Nashville, Tennessee, band The Winter Sounds has a theory that we’re all racing to our graves and it could be that we are, or it could be that we’re not. It could be that our graves are racing to meet us and it’s a scarier notion to have to deal with. The life and death of all of these bodies gets summarized in the snowy moments that Winter Sounds lead singer Patrick Keenan forces us to come face-to-face with. For the most part, it’s one life and one death that are the primary concerns, though there’s no keeping other bodies out of the way. Sometimes they serve to block or slow down the arrival of these approaching graves. Other times, they stop nothing and actually expedite the process. Some of the bands songs make you feel as if your heart’s speeding up unnaturally, as if it’s trying to get somewhere without you. This is caused by the excitement and uncertainty that are meant for each other.

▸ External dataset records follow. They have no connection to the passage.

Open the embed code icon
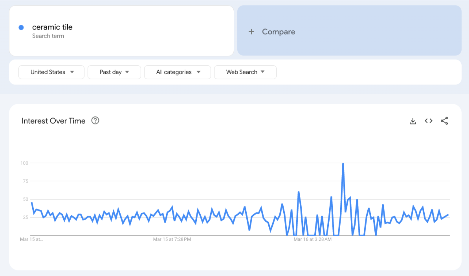This screenshot has width=469, height=276. [x=429, y=121]
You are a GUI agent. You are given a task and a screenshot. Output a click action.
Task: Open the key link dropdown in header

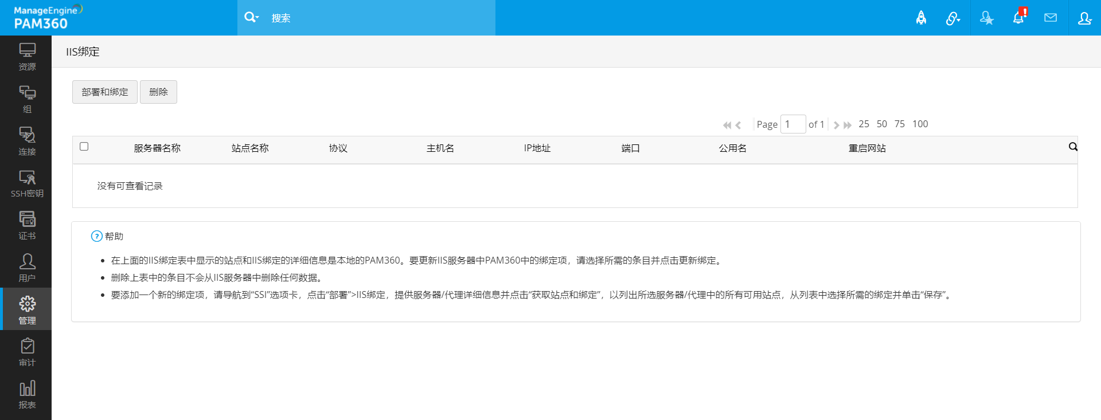coord(953,18)
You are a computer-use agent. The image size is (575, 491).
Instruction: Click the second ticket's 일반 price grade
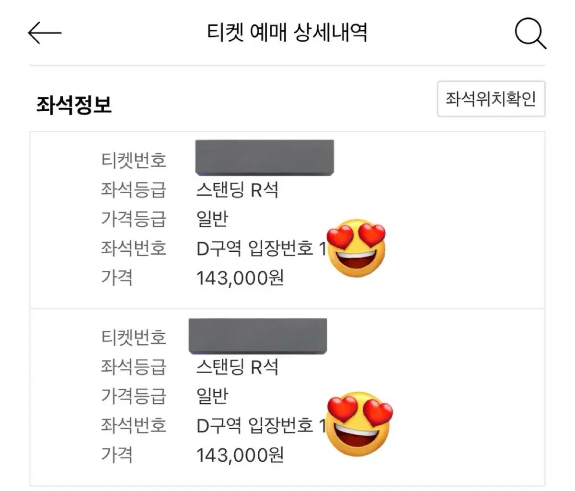pyautogui.click(x=212, y=396)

A song like “Stranded In Snowville,” is a fine example of the tempo of a body and its pulses and thrums getting away from it slightly. It’s when there seems to be a hole in the bottom of the boat and the water’s rushing in quicker and quicker, but there’s a solution. There’s some gum or some putty available for use, to slow it all down, to delay it, to keep the ride going. The song feels like a reuniting of two people, under impossible and unplanned circumstances. The conditions couldn’t have been more ideal and it feels – with the loping piano playing around with our fevers – that there’s a clock on the affair. These are last gasps here. Keenan sings, “You and I are swimming in a summer sunset/All the leaves are floating in the lake/I waded through them/And you and I are stranded there in Snowville, Utah/Honestly, I wanted it that way.” It’s warm and cold there under the stars, watching as the breaths come out in sputters and halts. The light is white gold, coming down from the moon on those nights, when the blood pressure feels great to be so high. Let it bust us to pieces when it feels this wild. As Keenan suggests, “When the world gets awful, child, you should let it go.” This can only come after the seizure and the attack. Let it snow us in and cover us.